**Polecenie A:** Przepisz bez żadnych zmian cały wywiad o dzieleniu się z ubogimi.

--- Fragment strony ---

Płaszcz w szafie jest płaszczem ubogiego

Rozmowa z s. Małgorzatą Chmielewską

publikacja 07.05.2008 19:32

Ubogimi środkami można zmieniać świat. Gdy w naszej pomocy uczestniczy jak najmniej pośredników, tworzy się więź... Tygodnik Powszechny, 4 maja 2008

Płaszcz w szafie jest płaszczem ubogiego



Michał Kuźmiński: Taka scena: matka strofuje dziecko „jedz, bo dzieci w Afryce głodują”. Dziecko odpiera: „więc im to jedzenie wyślij”. Pokazuje to bezradność człowieka Zachodu, który wie o głodzie na świecie, ale nie wie, co może zrobić. Czy w ogóle coś może?

S. Małgorzata Chmielewska: Oczywiście. Dziecko powinno było odpowiedzieć: „więc im wyślijmy”. Zarówno dziecko, jak i mama powinni się czuć za to odpowiedzialni. Jako chrześcijanie wybraliśmy pójście za Chrystusem, a więc skromny styl życia, który powinien pozwalać na dzielenie się z innymi.

Można nie jechać na drogie wakacje, lecz na trochę tańsze – i wziąć dzieci znajomych, których na to nie stać. Albo zaprosić na obiad dzieci sąsiadów, które nie dojadają. W lokalnej skali możemy zrobić bardzo wiele, dzieląc się tym, co mamy, zamiast wmawiać sobie, że mamy za mało, by się dzielić – bo to nigdy nie jest prawda.

Można też wesprzeć organizację, która dociera do głodujących. Albo, będąc młodym – wyjechać jako wolontariusz do takiego kraju – co w zachodniej Europie, rzekomo zdechrystianizowanej, jest nawet modne. Poświęcić czas, ręce i wiedzę, by pomóc, ale też, by się czegoś nauczyć.

To niemal heroiczny czyn, a Siostra mówi, że to modne?

--- Dane do ćwiczenia ---

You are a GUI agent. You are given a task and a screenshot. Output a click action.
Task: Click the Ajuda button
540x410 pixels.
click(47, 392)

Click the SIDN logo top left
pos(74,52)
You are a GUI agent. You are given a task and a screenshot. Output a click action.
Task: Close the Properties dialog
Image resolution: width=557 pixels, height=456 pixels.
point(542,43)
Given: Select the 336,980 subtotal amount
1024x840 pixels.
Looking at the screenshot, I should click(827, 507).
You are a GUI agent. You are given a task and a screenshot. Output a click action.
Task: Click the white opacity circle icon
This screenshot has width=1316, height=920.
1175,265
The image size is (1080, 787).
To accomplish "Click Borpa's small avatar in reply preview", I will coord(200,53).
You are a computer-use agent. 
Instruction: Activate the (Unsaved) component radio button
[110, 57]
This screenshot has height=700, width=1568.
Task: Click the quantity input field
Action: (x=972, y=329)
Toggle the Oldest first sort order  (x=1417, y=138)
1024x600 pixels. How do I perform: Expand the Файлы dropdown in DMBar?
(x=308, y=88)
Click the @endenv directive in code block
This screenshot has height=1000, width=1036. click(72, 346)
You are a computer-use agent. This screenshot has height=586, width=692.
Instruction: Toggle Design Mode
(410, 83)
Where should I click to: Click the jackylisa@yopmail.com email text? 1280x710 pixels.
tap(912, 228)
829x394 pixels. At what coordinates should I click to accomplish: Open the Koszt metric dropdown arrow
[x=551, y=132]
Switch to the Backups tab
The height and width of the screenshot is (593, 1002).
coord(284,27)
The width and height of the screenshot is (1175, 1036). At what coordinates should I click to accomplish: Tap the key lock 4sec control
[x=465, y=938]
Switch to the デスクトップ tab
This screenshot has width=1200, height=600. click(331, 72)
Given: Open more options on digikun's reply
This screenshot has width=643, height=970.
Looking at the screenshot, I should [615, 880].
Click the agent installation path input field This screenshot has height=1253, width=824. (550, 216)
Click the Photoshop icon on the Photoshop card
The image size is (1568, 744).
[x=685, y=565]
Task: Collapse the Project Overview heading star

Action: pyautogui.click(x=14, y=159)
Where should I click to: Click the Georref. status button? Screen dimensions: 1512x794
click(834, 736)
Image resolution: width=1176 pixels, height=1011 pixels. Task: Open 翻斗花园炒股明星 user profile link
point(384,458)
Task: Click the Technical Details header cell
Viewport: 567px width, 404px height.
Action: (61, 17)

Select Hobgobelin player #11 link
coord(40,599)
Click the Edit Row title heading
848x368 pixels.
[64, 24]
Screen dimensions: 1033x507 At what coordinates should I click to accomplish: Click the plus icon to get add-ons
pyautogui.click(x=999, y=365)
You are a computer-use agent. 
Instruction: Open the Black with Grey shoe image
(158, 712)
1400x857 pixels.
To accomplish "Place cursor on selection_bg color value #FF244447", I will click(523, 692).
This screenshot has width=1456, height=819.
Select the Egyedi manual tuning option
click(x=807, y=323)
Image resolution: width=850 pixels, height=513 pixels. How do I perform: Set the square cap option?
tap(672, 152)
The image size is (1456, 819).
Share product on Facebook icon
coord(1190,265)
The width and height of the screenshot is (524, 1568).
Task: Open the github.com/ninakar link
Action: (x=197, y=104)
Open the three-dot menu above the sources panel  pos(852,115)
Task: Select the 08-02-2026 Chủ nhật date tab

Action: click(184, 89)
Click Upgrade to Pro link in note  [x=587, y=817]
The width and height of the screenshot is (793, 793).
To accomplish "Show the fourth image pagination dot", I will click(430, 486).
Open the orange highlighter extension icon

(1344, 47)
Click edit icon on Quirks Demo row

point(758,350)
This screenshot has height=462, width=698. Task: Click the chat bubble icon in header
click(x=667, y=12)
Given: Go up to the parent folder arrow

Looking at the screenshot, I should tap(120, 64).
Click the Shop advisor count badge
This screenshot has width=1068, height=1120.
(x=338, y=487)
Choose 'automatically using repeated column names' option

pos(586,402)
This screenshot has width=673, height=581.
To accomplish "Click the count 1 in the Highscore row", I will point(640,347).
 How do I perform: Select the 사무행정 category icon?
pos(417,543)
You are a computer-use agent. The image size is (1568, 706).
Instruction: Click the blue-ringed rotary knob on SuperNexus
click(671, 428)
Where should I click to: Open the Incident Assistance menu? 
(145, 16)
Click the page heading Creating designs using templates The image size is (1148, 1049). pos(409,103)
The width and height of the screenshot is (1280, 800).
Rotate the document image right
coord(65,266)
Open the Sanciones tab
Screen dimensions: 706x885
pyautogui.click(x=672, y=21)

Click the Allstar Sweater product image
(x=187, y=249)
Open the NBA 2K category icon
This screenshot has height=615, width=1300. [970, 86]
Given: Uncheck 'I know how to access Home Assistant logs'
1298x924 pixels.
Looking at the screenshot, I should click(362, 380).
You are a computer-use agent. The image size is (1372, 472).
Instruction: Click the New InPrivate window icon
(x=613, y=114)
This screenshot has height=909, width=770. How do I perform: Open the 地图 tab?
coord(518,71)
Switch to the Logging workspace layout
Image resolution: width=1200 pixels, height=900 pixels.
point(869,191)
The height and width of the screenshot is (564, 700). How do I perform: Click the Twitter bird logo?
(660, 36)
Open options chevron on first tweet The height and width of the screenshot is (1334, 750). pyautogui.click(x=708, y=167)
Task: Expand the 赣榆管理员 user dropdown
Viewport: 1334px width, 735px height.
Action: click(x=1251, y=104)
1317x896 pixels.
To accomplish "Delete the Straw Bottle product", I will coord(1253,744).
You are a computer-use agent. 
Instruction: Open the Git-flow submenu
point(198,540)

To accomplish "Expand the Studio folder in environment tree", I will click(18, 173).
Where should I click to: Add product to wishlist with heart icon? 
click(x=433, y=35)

---

**Polecenie B:** Ułóż w listę JSON napisów wiersze zapisów, zaczynając od pierwszego wiersza zapisów i idąc aż do wiersza zawierającego „This screenshot has width=1200, height=600.” włącznie, po jednym napisie na wiersz. Puste wiersze pomiń.

**Odpowiedź na polecenie A:**
Płaszcz w szafie jest płaszczem ubogiego

Rozmowa z s. Małgorzatą Chmielewską

publikacja 07.05.2008 19:32

Ubogimi środkami można zmieniać świat. Gdy w naszej pomocy uczestniczy jak najmniej pośredników, tworzy się więź... Tygodnik Powszechny, 4 maja 2008

Płaszcz w szafie jest płaszczem ubogiego



Michał Kuźmiński: Taka scena: matka strofuje dziecko „jedz, bo dzieci w Afryce głodują”. Dziecko odpiera: „więc im to jedzenie wyślij”. Pokazuje to bezradność człowieka Zachodu, który wie o głodzie na świecie, ale nie wie, co może zrobić. Czy w ogóle coś może?

S. Małgorzata Chmielewska: Oczywiście. Dziecko powinno było odpowiedzieć: „więc im wyślijmy”. Zarówno dziecko, jak i mama powinni się czuć za to odpowiedzialni. Jako chrześcijanie wybraliśmy pójście za Chrystusem, a więc skromny styl życia, który powinien pozwalać na dzielenie się z innymi.

Można nie jechać na drogie wakacje, lecz na trochę tańsze – i wziąć dzieci znajomych, których na to nie stać. Albo zaprosić na obiad dzieci sąsiadów, które nie dojadają. W lokalnej skali możemy zrobić bardzo wiele, dzieląc się tym, co mamy, zamiast wmawiać sobie, że mamy za mało, by się dzielić – bo to nigdy nie jest prawda.

Można też wesprzeć organizację, która dociera do głodujących. Albo, będąc młodym – wyjechać jako wolontariusz do takiego kraju – co w zachodniej Europie, rzekomo zdechrystianizowanej, jest nawet modne. Poświęcić czas, ręce i wiedzę, by pomóc, ale też, by się czegoś nauczyć.

To niemal heroiczny czyn, a Siostra mówi, że to modne?

**Odpowiedź na polecenie B:**
[
  "You are a GUI agent. You are given a task and a screenshot. Output a click action.",
  "Task: Click the Ajuda button",
  "540x410 pixels.",
  "click(47, 392)",
  "Click the SIDN logo top left",
  "pos(74,52)",
  "You are a GUI agent. You are given a task and a screenshot. Output a click action.",
  "Task: Close the Properties dialog",
  "Image resolution: width=557 pixels, height=456 pixels.",
  "point(542,43)",
  "Given: Select the 336,980 subtotal amount",
  "1024x840 pixels.",
  "Looking at the screenshot, I should click(827, 507).",
  "You are a GUI agent. You are given a task and a screenshot. Output a click action.",
  "Task: Click the white opacity circle icon",
  "This screenshot has width=1316, height=920.",
  "1175,265",
  "The image size is (1080, 787).",
  "To accomplish \"Click Borpa's small avatar in reply preview\", I will coord(200,53).",
  "You are a computer-use agent. ",
  "Instruction: Activate the (Unsaved) component radio button",
  "[110, 57]",
  "This screenshot has height=700, width=1568.",
  "Task: Click the quantity input field",
  "Action: (x=972, y=329)",
  "Toggle the Oldest first sort order  (x=1417, y=138)",
  "1024x600 pixels. How do I perform: Expand the Файлы dropdown in DMBar?",
  "(x=308, y=88)",
  "Click the @endenv directive in code block",
  "This screenshot has height=1000, width=1036. click(72, 346)",
  "You are a computer-use agent. This screenshot has height=586, width=692.",
  "Instruction: Toggle Design Mode",
  "(410, 83)",
  "Where should I click to: Click the jackylisa@yopmail.com email text? 1280x710 pixels.",
  "tap(912, 228)",
  "829x394 pixels. At what coordinates should I click to accomplish: Open the Koszt metric dropdown arrow",
  "[x=551, y=132]",
  "Switch to the Backups tab",
  "The height and width of the screenshot is (593, 1002).",
  "coord(284,27)",
  "The width and height of the screenshot is (1175, 1036). At what coordinates should I click to accomplish: Tap the key lock 4sec control",
  "[x=465, y=938]",
  "Switch to the デスクトップ tab",
  "This screenshot has width=1200, height=600. click(331, 72)"
]